I’d worry about how to explain it to my friends, before a playdate at my house. I’d have to explain the random outbursts of hollers and yells, the arbitrary sprints through a hallway, and, god forbid, the tantrums.

“He has autism. It’s like, he looks normal, he doesn’t talk.”

I wasn’t ashamed of my brother, but I braced myself for ignorance, little girl faces twisted in confusion and disgust.

Meanwhile I prayed that God would unlock my brother’s voice.

I had read a book once that I found in the home office. It was about autism, and had an anecdote about a mute girl who fell asleep under a tree and woke up with complete language ability.

Or at least that’s how I remembered it.

I prayed my brother would talk with a fervent faith, a request recited in every prayer. I set an imaginary deadline of sixteen.
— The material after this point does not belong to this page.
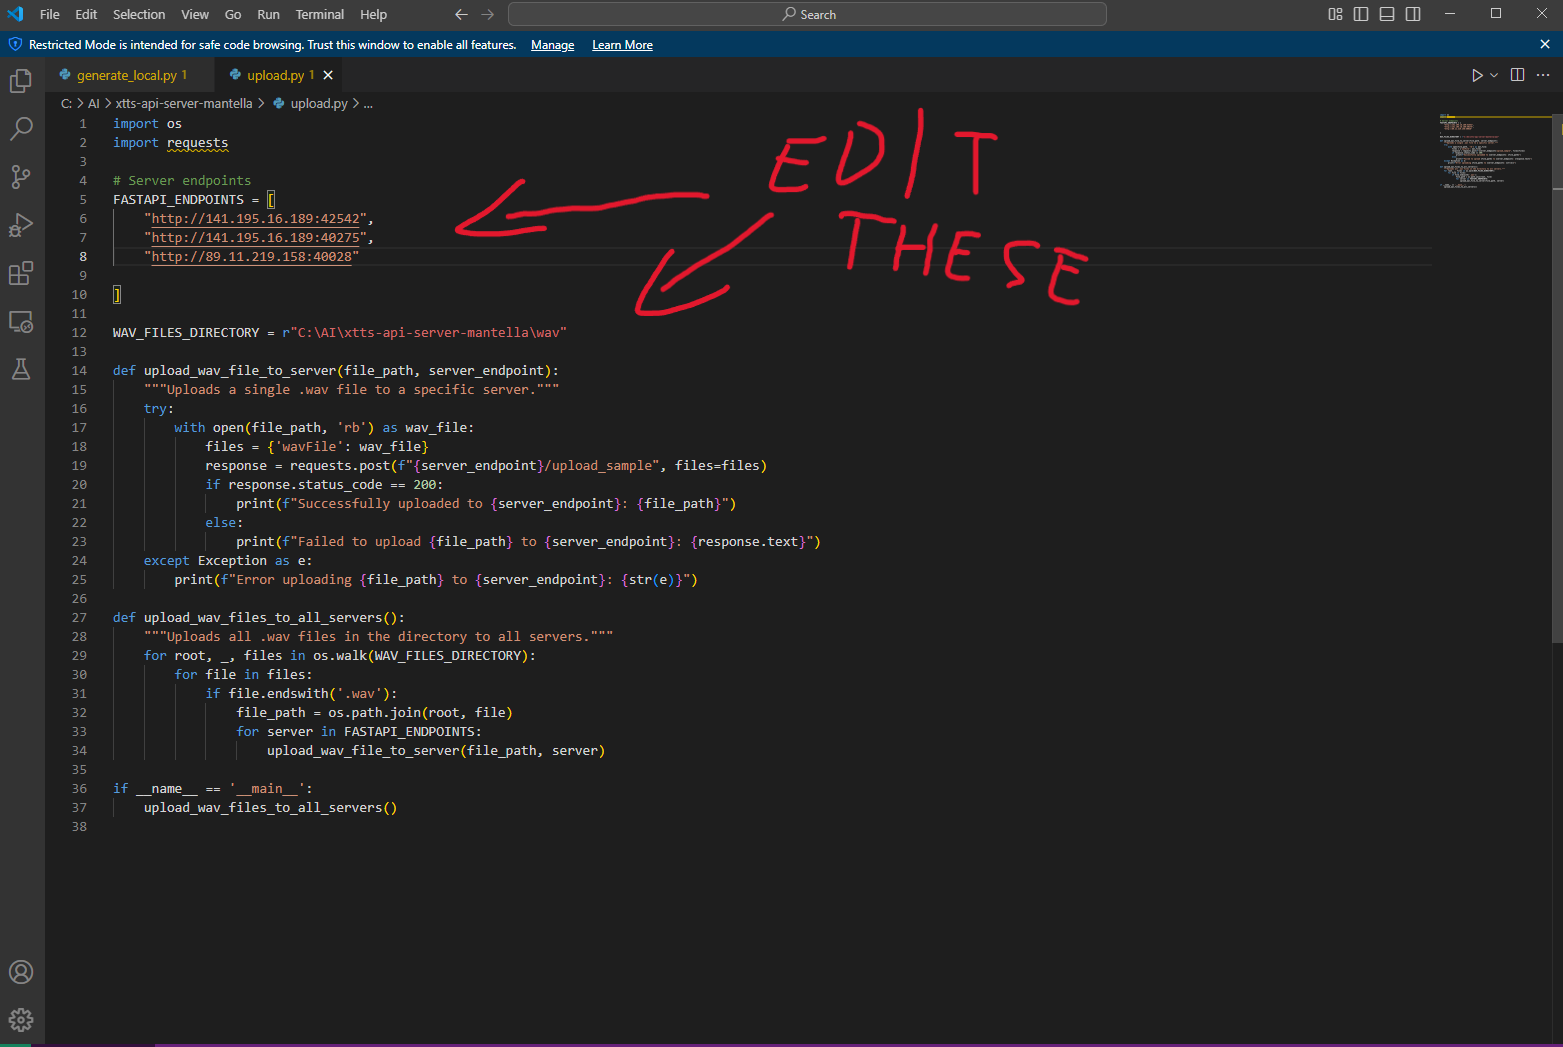Click Manage link in Restricted Mode banner

(x=552, y=45)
Surely by age sixteen my brother would be talking.

I even wrote an essay about my one wish, for entry to a magnet school in Buffalo. I wrote I wished that my brother could talk. I wrote it for my parents, because it was the right thing to do, because I figured any worthwhile wish should go to my brother. He was the obvious candidate.

My brother is twenty-nine now and speaks even less.

He is being sedated daily, tiny little half pills that keep him from running, jumping and yelling, and generally behaving erratically. It’s not safe for a twenty-nine-year-old black man to run and yell in public. A cop might kill him.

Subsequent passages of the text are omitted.